Wednesday, November 12, 2008

Changes on the Upper Area - Horse Free for 1 Year

When we first got here the upper area was a jungle. Trees that had been cut down (the bad ones) were left and big branch piles and stumps and vines had grown over everything. Horses were up there on and off for a few months until we decided we had to boot them out. The critical moment was when I moved some 3 foot palms from in the gully area up onto the top and watched a horse walk over, bite the leaf and haul off with the whole palm with me chasing from behind! There was plenty of stuff for them to eat, they just wanted what they watched me plant more. They really messed it up - it stunk, vines were all that was left, and there were bare patches from where they liked to stand and pee.


After a lot of work it is looking better! Jeff has chain sawed many of the stumps...we've cut "bad" trees selectively...we have consolidated piles of branches which have since decomposed...I've used the compost around new plantings...we have pulled vines and more vines to encourage the grass to grow.


The big tree on the left I kept so I can start a small tree under it and use it for shade. There is agave, canistel, plumeria, pomegranite, jakfruit, mamey de pais, ylang ylang, a small lime, bay rum, cashew, moralon, 3 coffees, aguacate, flamboyants, bananas, palms. Most were 6 inch starts and a few were seeds. It'll be interesting when everything grows up! I tried to plant on the contours and leave adequate spacing. It is tough though, since 15 feet from tree to tree makes everything look bare! I know from past "too close together" plantings and from glancing around the yard at mature trees that it will all work out.

Here is the seedling of the flamboyant on the top of the photo (second tree from right).
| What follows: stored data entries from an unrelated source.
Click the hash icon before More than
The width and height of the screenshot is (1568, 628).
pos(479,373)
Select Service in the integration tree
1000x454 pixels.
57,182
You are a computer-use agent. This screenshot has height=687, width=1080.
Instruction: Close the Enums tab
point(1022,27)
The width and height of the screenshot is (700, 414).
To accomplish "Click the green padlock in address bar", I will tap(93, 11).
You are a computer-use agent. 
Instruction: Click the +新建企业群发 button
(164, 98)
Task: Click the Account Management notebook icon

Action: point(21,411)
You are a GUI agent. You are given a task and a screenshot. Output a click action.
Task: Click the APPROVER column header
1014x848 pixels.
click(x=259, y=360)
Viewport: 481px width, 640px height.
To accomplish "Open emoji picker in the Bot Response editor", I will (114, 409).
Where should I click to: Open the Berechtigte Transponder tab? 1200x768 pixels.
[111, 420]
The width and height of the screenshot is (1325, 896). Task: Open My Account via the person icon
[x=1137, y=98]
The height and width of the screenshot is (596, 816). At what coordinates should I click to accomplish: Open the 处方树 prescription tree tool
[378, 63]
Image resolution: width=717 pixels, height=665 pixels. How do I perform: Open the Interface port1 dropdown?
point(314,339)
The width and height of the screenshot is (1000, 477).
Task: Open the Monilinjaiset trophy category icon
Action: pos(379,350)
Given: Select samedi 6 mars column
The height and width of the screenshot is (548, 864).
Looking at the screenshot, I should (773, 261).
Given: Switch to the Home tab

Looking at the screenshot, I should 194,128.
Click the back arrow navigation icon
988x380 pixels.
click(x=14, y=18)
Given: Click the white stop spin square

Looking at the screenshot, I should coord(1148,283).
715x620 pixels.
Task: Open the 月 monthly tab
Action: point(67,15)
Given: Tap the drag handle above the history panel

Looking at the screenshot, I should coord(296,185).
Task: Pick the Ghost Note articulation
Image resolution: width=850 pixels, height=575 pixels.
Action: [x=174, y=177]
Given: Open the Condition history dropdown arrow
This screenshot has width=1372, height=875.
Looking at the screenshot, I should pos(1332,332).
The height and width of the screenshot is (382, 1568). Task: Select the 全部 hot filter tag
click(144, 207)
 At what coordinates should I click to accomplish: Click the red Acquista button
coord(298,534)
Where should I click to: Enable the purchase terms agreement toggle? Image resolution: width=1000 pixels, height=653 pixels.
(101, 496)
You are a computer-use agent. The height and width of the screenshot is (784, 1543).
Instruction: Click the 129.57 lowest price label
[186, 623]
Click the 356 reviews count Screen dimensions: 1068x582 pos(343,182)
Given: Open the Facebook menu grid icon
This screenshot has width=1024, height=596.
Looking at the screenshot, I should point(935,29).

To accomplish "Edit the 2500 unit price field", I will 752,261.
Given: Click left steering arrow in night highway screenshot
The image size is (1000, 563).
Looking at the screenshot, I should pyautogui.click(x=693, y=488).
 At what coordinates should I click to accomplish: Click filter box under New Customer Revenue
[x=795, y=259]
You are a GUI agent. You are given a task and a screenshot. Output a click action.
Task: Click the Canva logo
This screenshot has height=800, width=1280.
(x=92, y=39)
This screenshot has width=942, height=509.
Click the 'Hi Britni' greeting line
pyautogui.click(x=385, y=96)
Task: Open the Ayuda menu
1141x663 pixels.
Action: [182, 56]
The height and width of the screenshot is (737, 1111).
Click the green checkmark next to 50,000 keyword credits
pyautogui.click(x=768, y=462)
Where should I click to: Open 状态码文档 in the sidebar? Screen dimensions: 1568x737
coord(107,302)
And here is another flamboyant I started from seed. Jeff just whacked the grass down after 3 months of letting it go (he is sick of weed whacking) and I raked the cut grass. Normally I would leave it to mulch the ground, but it was 5 feet tall and I needed it to keep building my trail. I rake the grass and dismantle stick piles and use the sticks/branches to lay out the trail location. Then I dig dirt from the top and shovel it over the twiggy stuff into an almost V. That angle ends up flat when the sticks and grass cuttings decompose leaving me with a flat trail. It is getting nicer and things are getting easier to maintain. It will be really nice when everything grows up and the shady areas below keep the grass down and all the stars in the universe line up...yes I am dreaming. Rains can flatten any terrace or trail you've made unless you constantly work it. Trees (the bad ones) can overtake an area in no time and the vines make everything a tangled mess. But yes, it is like a little arboretum in the making! I see it all clearly.